How Often Should You Floss Your Teeth?
The American Dental Association (ADA) recommends flossing at least once a day to promote good oral health and prevent gum bleeding. You can floss more often, of course, and the ADA suggests doing it right after you eat. This helps get at the plaque between teeth and fights tooth decay, bad breath, and a number of other issues like gingivitis.
Do I Have Gum Disease?
It can be hard to tell if you have gum disease, and only your dentist can tell you for sure if that's what's making your gums bleed. Symptoms of gum disease include swollen, sensitive, or bleeding gums.
How Your Dentist Can Help
Your dentist is a vital part of good gum health. Together with a dental hygienist and other teammates, your care team can give you good advice about why gums bleed, how to floss the right way, and when it's time for a professional dental cleaning.
Other Bleeding Gums Remedies You Can Try
If your gums bleed when you floss, you can try a few things to keep healthy gums. Brushing twice a day is important, along with regular flossing. Use a soft toothbrush that doesn't irritate your gums as much as a stiffer brush would, and try massaging your gums in gentle circular motions to promote healthy circulation and good gum health.
Now that you know why your gums bleed when flossing, we'd like to help you take care of your teeth. Book an appointment at one of our convenient locations so we can determine what the root cause of your bleeding gums is.
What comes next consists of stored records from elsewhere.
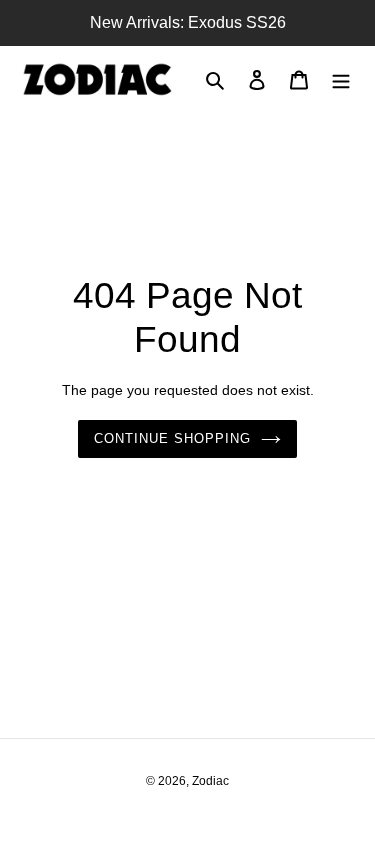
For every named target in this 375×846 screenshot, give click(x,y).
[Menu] (341, 79)
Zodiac (210, 781)
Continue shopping (173, 438)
We offer interest-free payment plans with no credit checks to make family dentistry easy to reach for everyone.
Frequently Asked Questions
What deficiency causes bleeding gums?
The most common vitamin deficiencies to cause bleeding gums are vitamins C and K.
What does it mean if your gums randomly bleed?
Bleeding from the gums at random times with no apparent cause might be nothing, or it could be a sign of a serious health concern. Book an appointment with a dentist without delay to discuss what might be happening.
How long does it take for bleeding gums to heal?
How long it takes for gums to heal depends on how seriously they're injured. Bleeding from flossing should stop in 1-3 days, and bleeding that goes on longer than that should be looked into.
Does smoking cause bleeding gums?
In addition to the many other health issues smoking causes, the irritating chemicals in tobacco smoke can trigger gingivitis and even loosen the gums' grip on teeth over time. This accelerates tooth decay and tooth loss, requiring restorative dentistry to fix.
Does stress cause bleeding gums?
Long-term stress has effects all over the body, from elevated blood pressure to a weakened immune system. This can show up as bleeding gums sometimes.
What foods help heal gums?
Foods containing omega-3 fatty acids, such as salmon, sesame seeds, macadamia nuts and pistachios, have anti-inflammatory properties. Because most bleeding gums are inflamed, the thinking is that omega-3 doesn't hurt, but the science is still out on how helpful it can be.